L.A. County sheriff's officials are looking into the gang-related 'melee' that broke out Tuesday at the Lancaster facility. Two detainees were hospitalized.

Los Angeles County sheriff's officials are investigating a riot that broke out Tuesday involving hundreds of immigration detainees at a county-run facility in Lancaster, where guards had to use tear gas grenades to restore order, authorities said today.

The Sheriff's Department contracts with the U.S. Department of Homeland Security to house about 900 detainees awaiting deportation at the Mira Loma Detention Center, according to sheriff's spokesman Steve Whitmore.

Sheriff's and U.S. Immigration and Customs Enforcement personnel spent much of the night interviewing detainee witnesses, and some who instigated the riot may be prosecuted on criminal charges, authorities said.

ICE officials plan to send a review team to Mira Loma this week to conduct an in-depth inquiry.

"Any incident not only puts the lives of the detainees but also the lives of the sheriff's officers and department personnel in harm's way," said Virginia Kice, a Los Angeles regional spokeswoman for ICE. "We are committed to doing everything we can to ensure safe, secure and humane conditions for those in our custody."

Tuesday's riot started as a morning fight between two detainees from rival gangs, then escalated by 1:30 p.m. into a "melee" in the detention center's outdoor yard, Kice and Whitmore said.

Additional deputies came to the detention center from nearby Lancaster and Palmdale stations to assist the guards with separating detainees, and the riot was diffused "within minutes," Whitmore said.

Two detainees suffered serious, though not life-threatening, head injuries during the riot and were taken to a local hospital, Whitmore said. About 20 other detainees suffered minor injuries and no deputies were injured, Whitmore said.
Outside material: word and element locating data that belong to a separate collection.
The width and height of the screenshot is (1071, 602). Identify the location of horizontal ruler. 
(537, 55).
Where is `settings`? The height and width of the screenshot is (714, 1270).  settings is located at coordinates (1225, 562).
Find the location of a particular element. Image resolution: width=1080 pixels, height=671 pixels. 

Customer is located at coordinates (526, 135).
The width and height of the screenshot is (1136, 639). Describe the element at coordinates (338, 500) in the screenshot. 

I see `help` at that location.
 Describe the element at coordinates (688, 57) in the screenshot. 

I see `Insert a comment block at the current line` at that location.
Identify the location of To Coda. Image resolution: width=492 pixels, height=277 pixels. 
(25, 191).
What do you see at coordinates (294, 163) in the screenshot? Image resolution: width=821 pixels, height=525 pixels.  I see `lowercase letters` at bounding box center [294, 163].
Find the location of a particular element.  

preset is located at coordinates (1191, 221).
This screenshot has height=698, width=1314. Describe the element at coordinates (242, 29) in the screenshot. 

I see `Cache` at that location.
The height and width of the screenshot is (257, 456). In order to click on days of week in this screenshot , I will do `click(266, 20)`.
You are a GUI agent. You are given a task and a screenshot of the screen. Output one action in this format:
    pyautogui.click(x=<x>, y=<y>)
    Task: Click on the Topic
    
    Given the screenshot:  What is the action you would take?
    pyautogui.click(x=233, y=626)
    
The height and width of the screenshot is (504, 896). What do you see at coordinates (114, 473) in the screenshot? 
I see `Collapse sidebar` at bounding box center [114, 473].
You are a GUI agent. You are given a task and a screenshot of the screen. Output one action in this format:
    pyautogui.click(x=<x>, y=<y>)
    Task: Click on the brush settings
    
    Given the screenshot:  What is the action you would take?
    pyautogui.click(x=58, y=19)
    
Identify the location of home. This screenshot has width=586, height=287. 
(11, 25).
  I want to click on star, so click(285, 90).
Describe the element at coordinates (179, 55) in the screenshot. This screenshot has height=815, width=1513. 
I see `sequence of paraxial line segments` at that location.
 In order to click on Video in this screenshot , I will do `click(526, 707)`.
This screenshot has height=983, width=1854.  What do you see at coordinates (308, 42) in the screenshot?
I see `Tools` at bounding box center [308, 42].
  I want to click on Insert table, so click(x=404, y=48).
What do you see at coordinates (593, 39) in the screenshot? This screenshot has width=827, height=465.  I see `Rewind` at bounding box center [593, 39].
Mira Loma guards routinely separate detainees based on gang affiliation, and that process will be evaluated as part of the sheriff's investigation into the riot, Whitmore said. Gang leaders, or "shot callers," inside the facility can be placed in isolation, in different cell blocks or moved to other facilities, he said.

Already, 50 detainees involved in Tuesday's riot have been identified as gang members and bused to other federal facilities, he said this morning. Whitmore would not say what gangs those detainees were affiliated with or which gangs were involved in the riot.

"We do the very best we can to identify, isolate and secure them in the facility and one of the reasons we have not had any incidents up there is because of that," Whitmore said. "The big key to managing any jail is identifying an inmate's affiliation."

Last year, the Los Angeles County Board of Supervisors approved a $10-million plan to expand Mira Loma.